When I lived in Harrisburg I visited a greenbelt near my house every day. Although the land was enclosed by the city, and the stream tainted with leaking sewage, and the woods infested with ticks and poison ivy and drug deals at night, still I found special spots where I would go watch the play of the minnows, and stand where the birds found refuge. Without that nourishment I doubt I’d be writing this today.
Despite all that has been lost in our progress toward a concrete world, much beauty remains. The earth is still alive. Now is the time to choose life. It is not too late.
Most people would acknowledge a feeling of loss at the thought of a world without elephants, rhinos, or whales. But, the cynic might say, we’ll get used to it and not know that anything is missing, just as you probably are not mourning the loss of the Pyrenean ibex or the hundreds of nameless species going extinct every year. However, in the Story of Interbeing, where self is relationship, each extinction impoverishes the web of relationships on Earth that includes ourselves; it shrinks us and simplifies us. Extinctions are the end result of an ideology that makes other beings into less than full beings and excludes them from the circle of self. First, they are cast out of full existence via our belief system; in the end, the casting out takes irrevocable physical form. First, the mythology of separation isolates us from our companions, who are really part of ourselves; then those companions perish forever.

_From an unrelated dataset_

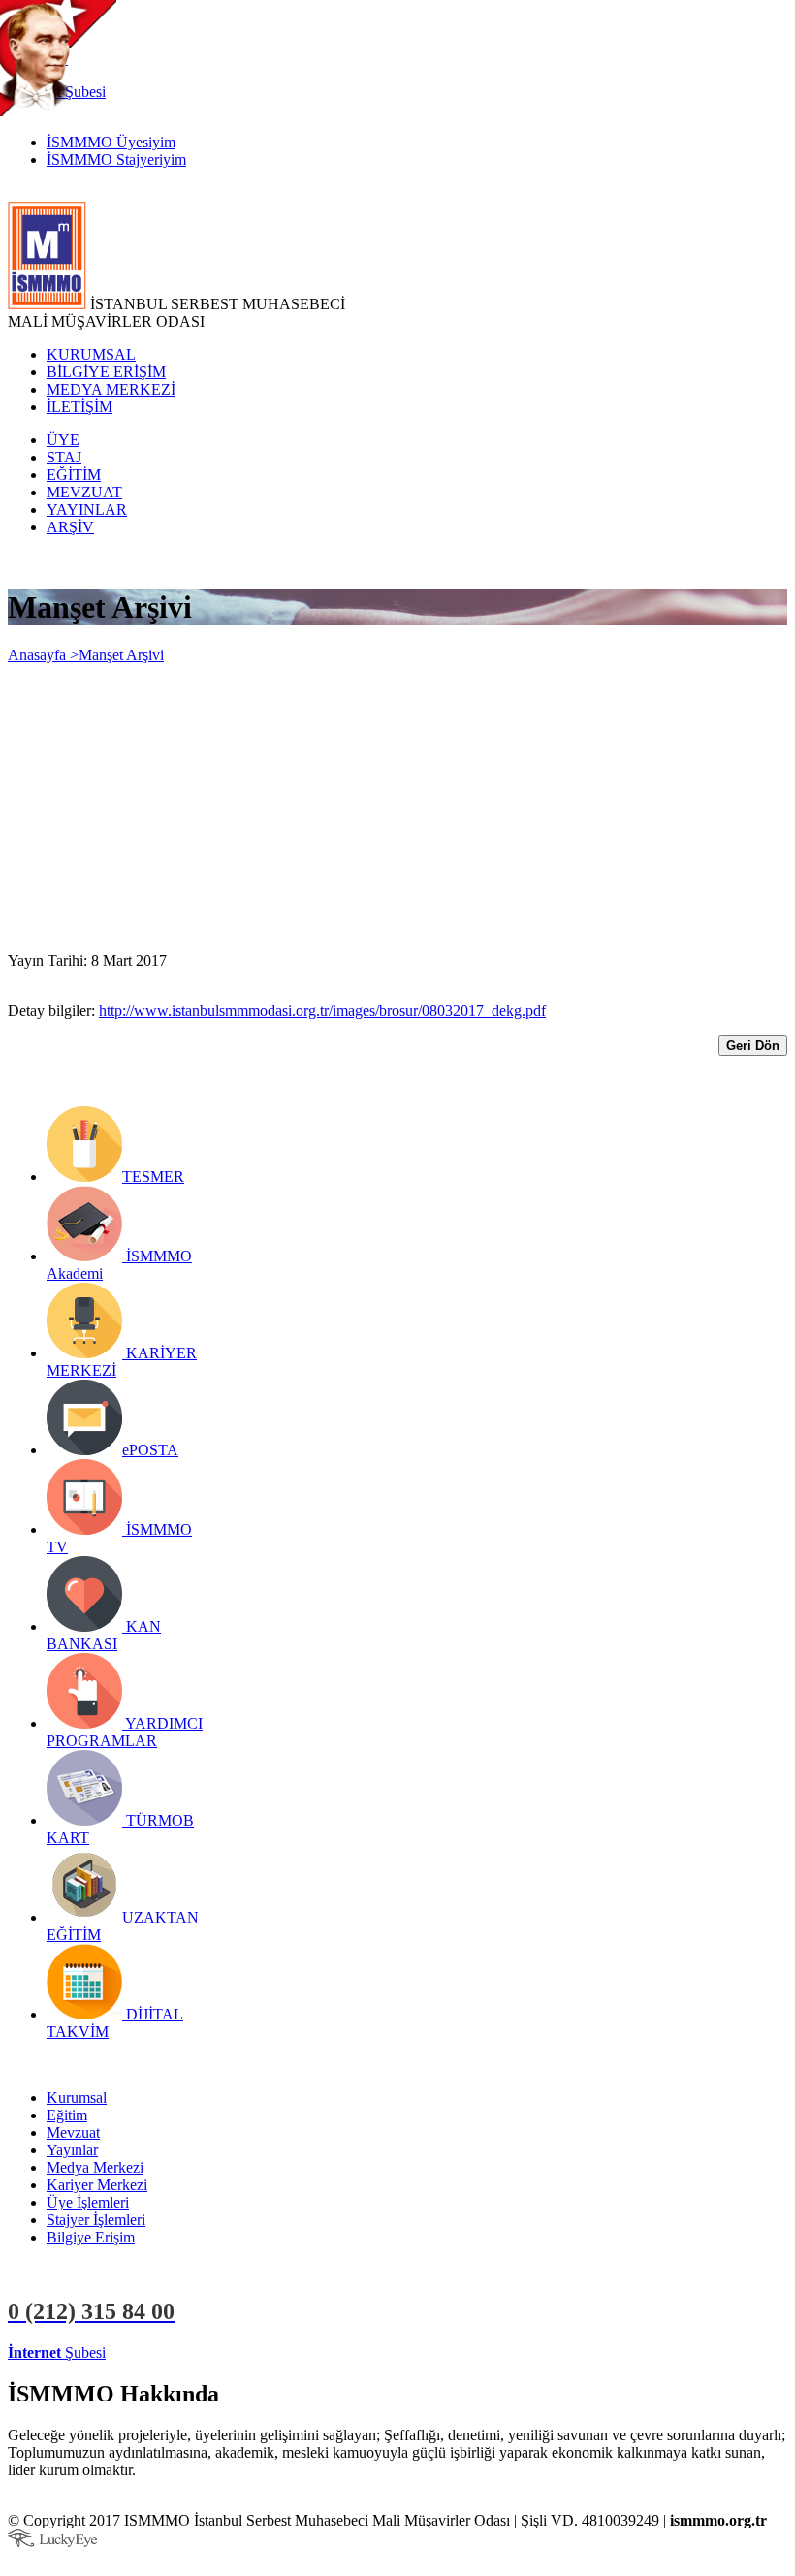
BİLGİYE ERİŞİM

This impoverishment goes beyond outright extinction. Many species, while not entirely extinct, persist as remnant populations on tiny fragments of their former range. Thus they recede from our lived experience. Moreover, modern people live almost entirely in a realm of products, media, and the indoors, estranging them from the life forms remaining in their ambit. I cannot identify the name and likeness of more than ten bird species from their songs. Can you? I hope you can, but I think most in my culture cannot. This degree of alienation is normal now.
One consequence of this is an ever-growing loneliness, an ache that nothing in the indoor world, manufactured world, or digital world can assuage. We miss the complement of our relationships in all their diversity. Standardized, digitized, or abstract relationships do not nourish full beingness. Surrounded by standardized commodities, visiting public spaces filled with strangers, interacting increasingly through the internet, and distanced from intimate relationship with nature in a world of climate-controlled houses, packaged food, and machine-mediated labor, we are poor in our very existence. Do we still survive? Yes. From the perspective of the Story of Separation, we continue to exist. But it is a partial, anemic existence. For the interconnected self, existence is not a binary yes/no. Existence admits to degrees that depend on wealth of relationship.

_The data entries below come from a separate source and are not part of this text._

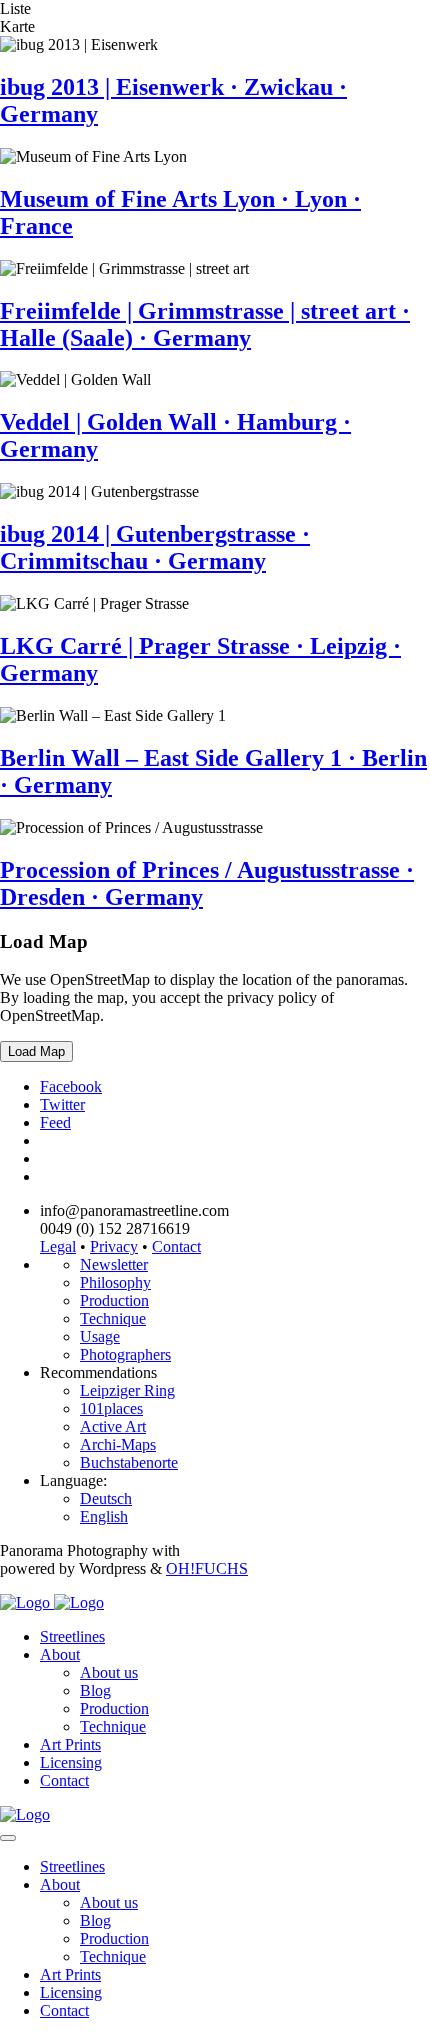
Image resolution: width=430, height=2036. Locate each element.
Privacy (114, 1246)
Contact (176, 1246)
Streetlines (72, 1636)
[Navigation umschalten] (8, 1838)
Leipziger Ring (127, 1390)
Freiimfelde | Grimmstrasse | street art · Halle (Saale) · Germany (205, 324)
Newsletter (114, 1264)
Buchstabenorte (129, 1462)
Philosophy (115, 1282)
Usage (100, 1336)
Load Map (36, 1051)
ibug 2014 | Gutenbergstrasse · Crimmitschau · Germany (155, 547)
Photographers (125, 1354)
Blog (95, 1690)
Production (114, 1300)
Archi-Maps (118, 1444)
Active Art (113, 1426)
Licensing (71, 1762)
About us (109, 1672)
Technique (113, 1318)
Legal (58, 1246)
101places (111, 1408)
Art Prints (70, 1744)
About (60, 1654)
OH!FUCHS (207, 1568)
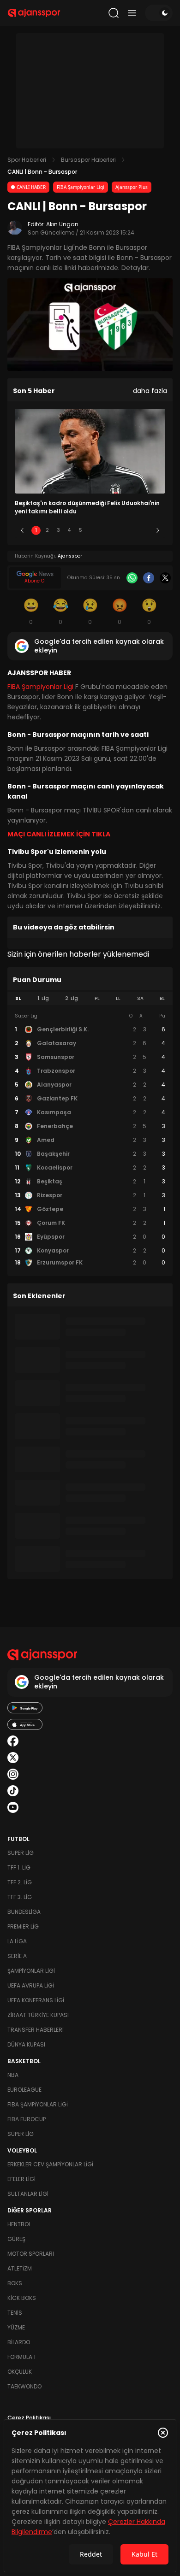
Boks (14, 2283)
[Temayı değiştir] (159, 13)
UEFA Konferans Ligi (35, 2000)
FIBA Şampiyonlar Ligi (80, 187)
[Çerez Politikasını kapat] (162, 2432)
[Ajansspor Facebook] (12, 1741)
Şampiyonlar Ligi (31, 1971)
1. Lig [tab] (43, 998)
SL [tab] (18, 998)
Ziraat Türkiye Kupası (38, 2015)
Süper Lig (20, 1853)
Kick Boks (21, 2298)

I think that “Could we survive in a ruined world of synthetic food and concrete algae pools?” is the wrong question. Better questions might be “What will we become?” “Who do we want to be?” and “What kind of world shall we choose?”

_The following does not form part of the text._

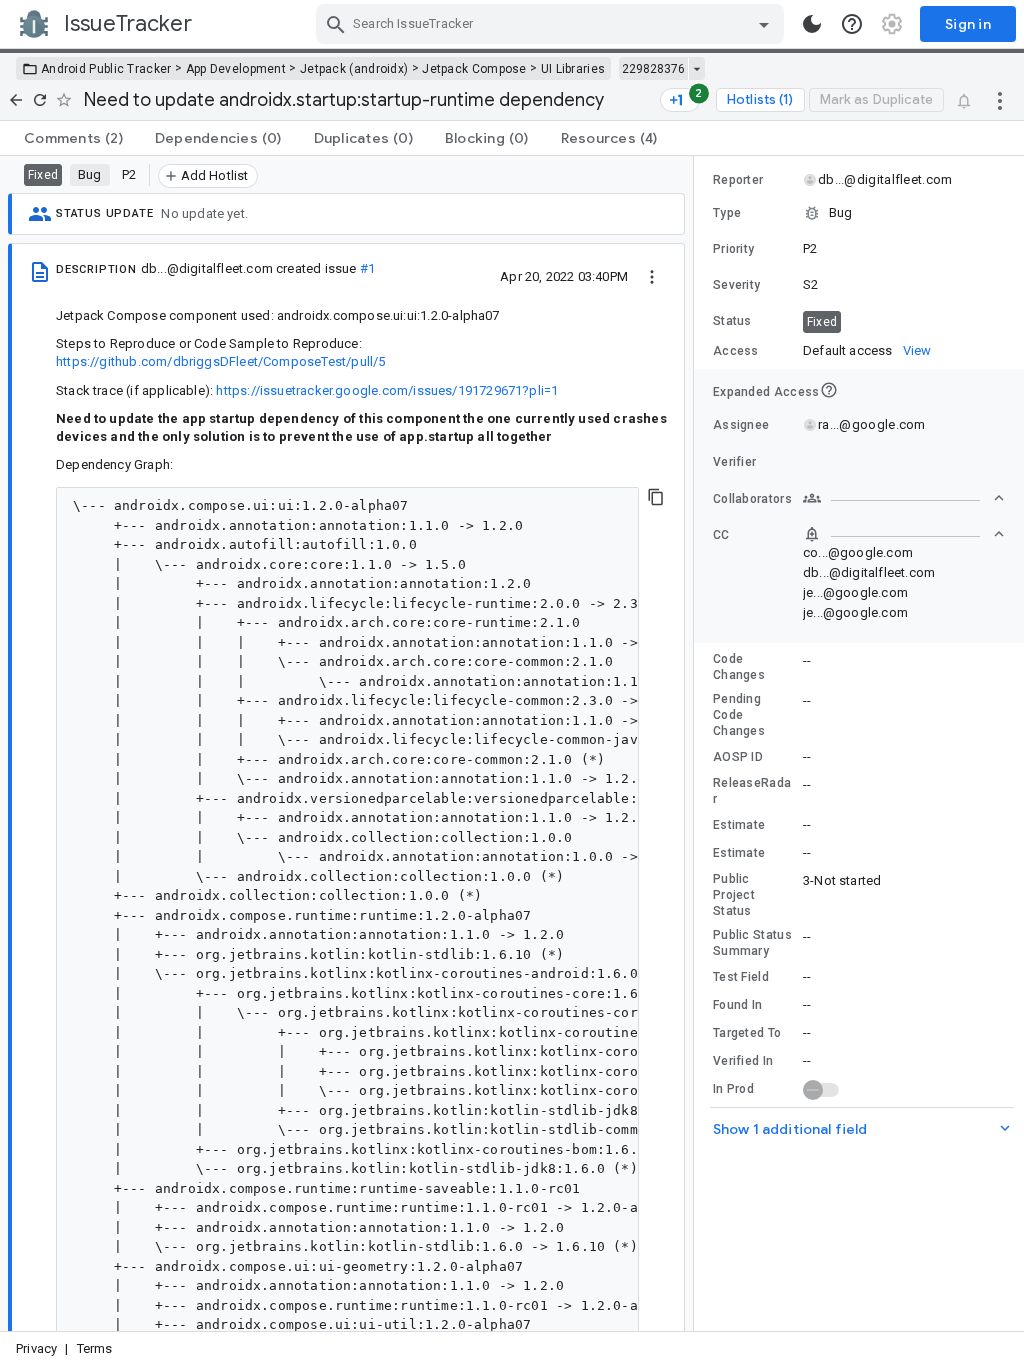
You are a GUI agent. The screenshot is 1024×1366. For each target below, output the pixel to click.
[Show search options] (764, 24)
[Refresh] (40, 100)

The climate crisis and general ecological crisis may not be about the survival of our species at all. It may be an initiation into a new orientation altogether. The question then becomes not whether we can survive, but how we want to live. It becomes no longer how to achieve sustainability, but what we want to sustain.
End Notes
[1] Diamond (2005).
[2] Hunt (2006).
[3] MacKinnon (2013), 199.
[4] Ibid., 198.
[5] Ibid.
[6] The reader might object that aesthetic sensibilities vary; that some people find glass skyscrapers more beautiful than forests and waterfalls. I myself find certain skyscrapers beautiful (though rarely any built after 1950). One might ask: is it really beauty that draws people to environments of steel, glass, and chrome, or is it security? And do they know what they are missing?